- League: Northern Rugby Football League
- Champions: Wakefield Trinity
- League Leaders: Leeds
- Top point-scorer: Bev Risman 332
- Top try-scorer: Roger Millward 38

= 1967–68 Northern Rugby Football League season =

The 1967–68 Rugby Football League season was the 73rd season of rugby league football.

==Season summary==
The playing of matches on Sundays was sanctioned for the first time in December 1967. This change was made to avoid competition from association football clubs.

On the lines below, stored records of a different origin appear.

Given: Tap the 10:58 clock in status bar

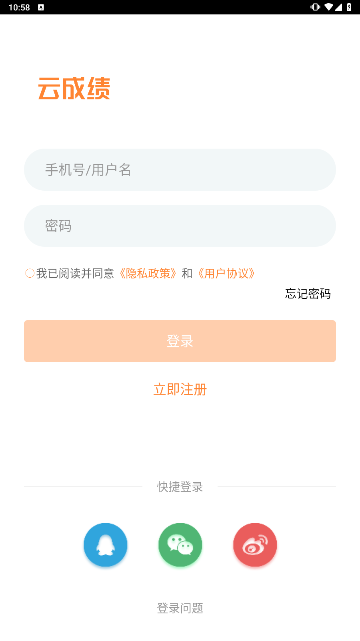Looking at the screenshot, I should 19,7.
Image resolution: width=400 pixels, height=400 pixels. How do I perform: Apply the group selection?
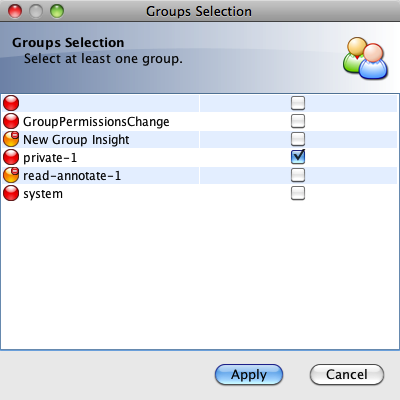pos(249,374)
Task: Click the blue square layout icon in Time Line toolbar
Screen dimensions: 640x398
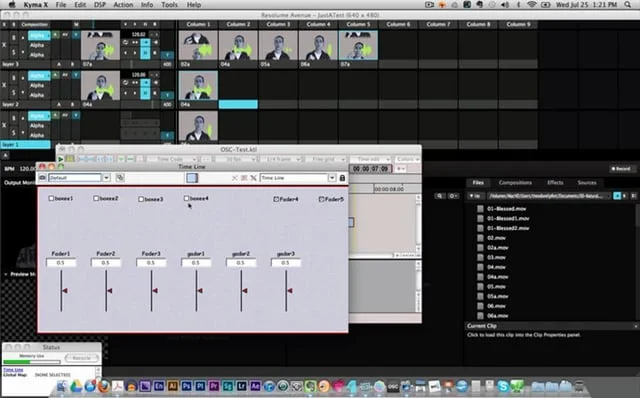Action: click(192, 178)
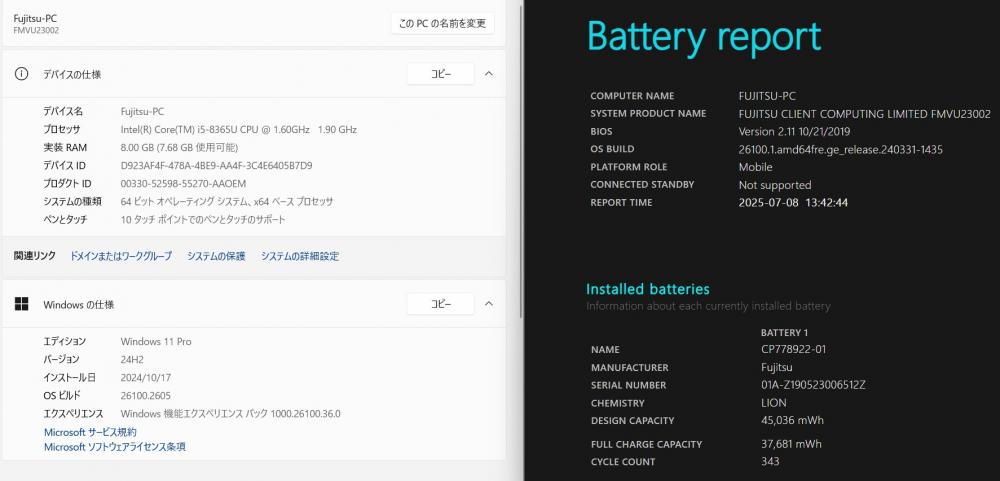
Task: Rename the PC via この PC の名前を変更
Action: pyautogui.click(x=443, y=24)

Leeds had ended the regular season as league leaders for the second successive season.
Wakefield Trinity won their second Championship, the second in successive seasons, when they beat Hull Kingston Rovers 17-10 in the Championship Final. Gary Cooper was awarded the Harry Sunderland Trophy as man-of-the-match.

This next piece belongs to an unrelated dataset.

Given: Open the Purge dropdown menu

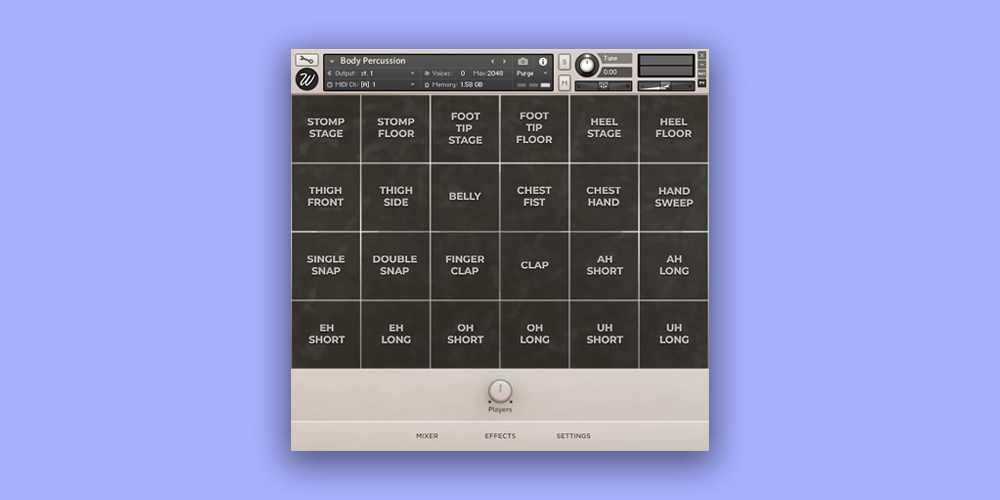Looking at the screenshot, I should 545,73.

The Challenge Cup winners were Leeds who beat Wakefield Trinity 11-10 in the final.

Clive Sullivan of Hull F.C. set a club record of 7-tries scored in a match against Doncaster on 15 April 1968.

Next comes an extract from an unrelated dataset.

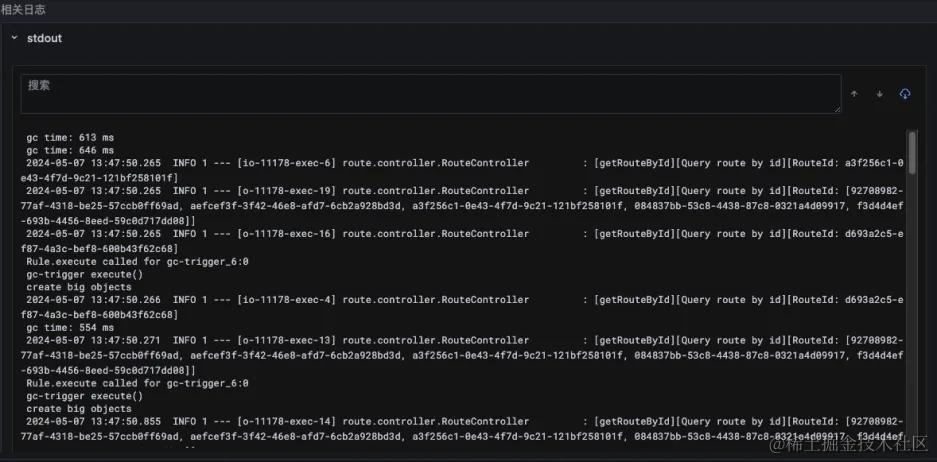937x462 pixels.
Task: Click the 相关日志 panel title
Action: [23, 9]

Warrington won the Lancashire League, and Leeds won the Yorkshire League.

==Championship==

|  | Team | Pld | W | D | L | Pts |
|---|---|---|---|---|---|---|
| 1 | Leeds | 34 | 28 | 0 | 6 | 56 |
| 2 | Wakefield Trinity | 34 | 24 | 1 | 9 | 49 |
| 3 | Hull Kingston Rovers | 34 | 24 | 1 | 9 | 49 |
| 4 | St. Helens | 34 | 24 | 1 | 9 | 49 |
| 5 | Warrington | 34 | 24 | 0 | 10 | 48 |
| 6 | Bradford Northern | 34 | 24 | 0 | 10 | 48 |
| 7 | Leigh | 34 | 22 | 1 | 11 | 45 |
| 8 | Castleford | 34 | 22 | 1 | 11 | 45 |
| 9 | Salford | 34 | 22 | 0 | 12 | 44 |
| 10 | Workington Town | 34 | 21 | 1 | 12 | 43 |
| 11 | Wigan | 34 | 21 | 0 | 13 | 42 |
| 12 | Hull | 34 | 21 | 0 | 13 | 42 |
| 13 | Halifax | 34 | 19 | 2 | 13 | 40 |
| 14 | Swinton | 34 | 18 | 1 | 15 | 37 |
| 15 | Huddersfield | 34 | 17 | 2 | 15 | 36 |
| 16 | Widnes | 34 | 17 | 1 | 16 | 35 |
| 17 | Dewsbury | 34 | 17 | 0 | 17 | 34 |
| 18 | Featherstone Rovers | 34 | 16 | 0 | 18 | 32 |
| 19 | Barrow | 34 | 14 | 0 | 20 | 28 |
| 20 | Bramley | 34 | 14 | 0 | 20 | 28 |
| 21 | Hunslet | 34 | 13 | 0 | 21 | 26 |
| 22 | Oldham | 34 | 13 | 0 | 21 | 26 |
| 23 | Rochdale Hornets | 34 | 13 | 0 | 21 | 26 |
| 24 | Liverpool City | 34 | 11 | 2 | 21 | 24 |
| 25 | Whitehaven | 34 | 10 | 1 | 23 | 21 |
| 26 | York | 34 | 9 | 1 | 24 | 19 |
| 27 | Keighley | 34 | 8 | 0 | 26 | 16 |
| 28 | Blackpool Borough | 34 | 6 | 1 | 27 | 13 |
| 29 | Doncaster | 34 | 4 | 2 | 28 | 10 |
| 30 | Batley | 34 | 4 | 1 | 29 | 9 |

===Play-offs===

====Final====

| Wakefield Trinity | Number | Hull Kingston Rovers |
|---|---|---|
|  | Teams |  |
| Gary Cooper | 1 | David Wainwright |
| Gert Coetzer | 2 | Chris Young |
| Ian Brooke | 3 | John Moore |
| Neil Fox | 4 | Alan Burwell |
| Kenneth Batty | 5 | Paul Longstaff |
| Harold Poynton | 6 | Roger Millward |
| Ray Owen | 7 | Colin Cooper |
| David Jeanes | 8 | Les Foster |
| George Shepherd | 9 | Peter Flanagan |
| Don Fox | 10 | Brian Mennell |
| Bob Haigh | 11 | Phil Lowe |
| Matthew McLeod | 12 | Terry Major |
| David Hawley | 13 | Frank Foster |
|  | Subs |  |
| Kenneth Hirst | 14 | Phil Coupland |
| Edward Campbell | 15 | Bill Holliday |
|  | 0 |  |
| Ken Traill | Coach | Colin Hutton |

==Challenge Cup==

Leeds beat Wakefield 11-10 in the final played at Wembley in front of a crowd of 87,100. This was Leeds’ ninth Cup Final win in eleven Final appearances. The Leeds winning team coached by Roy Francis was; Bev Risman, Alan Smith, Syd Hynes, Bernard Watson, John Atkinson, Mick Shoebottom, Barry Seabourne, Mick Clark (c), Tony Crosby, Ken Eyre, Bill Ramsey, Albert Eyre, Ray Batten subs: John Langley, Mick Joyce.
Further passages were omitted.